A senior executive with actual or effective authority over a significant or substantial part of the entity. CEO and direct reports are almost always included; below that the line is drawn by influence + accountability, not job title.
When does FAR apply to me?
ADIs: in force since 15 March 2024. Insurers (general, life, private health) and RSE licensees (super fund trustees): 15 March 2026. APRA-regulated NOHCs are also in scope.
What is the deferred remuneration rule?
Accountable entities must defer at least 40% of an accountable person's variable remuneration for a minimum of 4 years (or 60% over 4 years for the CEO of a significant entity). Deferral can be reduced or clawed back for breaches.

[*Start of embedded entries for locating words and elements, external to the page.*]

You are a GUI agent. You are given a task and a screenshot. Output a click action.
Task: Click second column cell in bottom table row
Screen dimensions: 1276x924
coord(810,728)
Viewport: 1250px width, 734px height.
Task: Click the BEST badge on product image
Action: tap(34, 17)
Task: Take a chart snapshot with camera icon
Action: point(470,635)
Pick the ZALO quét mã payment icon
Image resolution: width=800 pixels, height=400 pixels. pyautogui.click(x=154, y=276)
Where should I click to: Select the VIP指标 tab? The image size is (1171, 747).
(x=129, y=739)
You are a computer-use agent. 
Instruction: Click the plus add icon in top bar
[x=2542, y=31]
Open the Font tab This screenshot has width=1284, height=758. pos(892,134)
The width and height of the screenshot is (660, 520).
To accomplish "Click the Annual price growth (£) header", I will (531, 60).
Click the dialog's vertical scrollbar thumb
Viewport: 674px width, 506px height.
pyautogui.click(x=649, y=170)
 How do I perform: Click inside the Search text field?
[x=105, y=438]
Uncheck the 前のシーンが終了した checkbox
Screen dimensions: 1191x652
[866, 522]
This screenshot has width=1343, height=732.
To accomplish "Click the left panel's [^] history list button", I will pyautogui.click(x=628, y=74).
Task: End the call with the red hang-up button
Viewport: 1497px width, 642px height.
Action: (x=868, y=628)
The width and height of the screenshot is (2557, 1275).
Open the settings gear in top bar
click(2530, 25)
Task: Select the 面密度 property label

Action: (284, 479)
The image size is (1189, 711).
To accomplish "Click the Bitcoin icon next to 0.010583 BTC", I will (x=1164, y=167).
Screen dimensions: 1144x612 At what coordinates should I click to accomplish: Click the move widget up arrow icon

What are the notification obligations?
Notify APRA + ASIC within 30 days of: appointing or dismissing an accountable person; a breach of an accountability obligation; a material change in accountability statements; a reduction or clawback of deferred remuneration.
What's the difference between FAR and BEAR?
FAR is wider (covers insurers + RSE licensees, not just ADIs), sharper (joint APRA + ASIC administration vs APRA-only), and tougher on individual liability. The accountability statement framework is largely carried over from BEAR but with refined definitions.
What are the maximum penalties?
Individuals: up to ~$1.65M per civil penalty contravention + criminal offences for false statements. Entities: up to the greater of $16.5M, 3× benefit obtained, or 10% of annual turnover (capped at ~$575M).
How does FAR interact with CPS 230 and CPS 511?
FAR maps accountability to named individuals. CPS 230 sets the operational risk + service-provider framework those individuals are accountable for. CPS 511 sets the remuneration architecture (including the deferral rules FAR enforces). All three commence (or extend) in 2024-2026 as an integrated executive-accountability stack.
Do non-executive directors count as accountable persons?
Generally no. FAR targets the executive layer — accountable persons hold executive authority. NEDs remain bound by general directors' duties (Corporations Act ss 180-184) but aren't typically named accountable persons under FAR.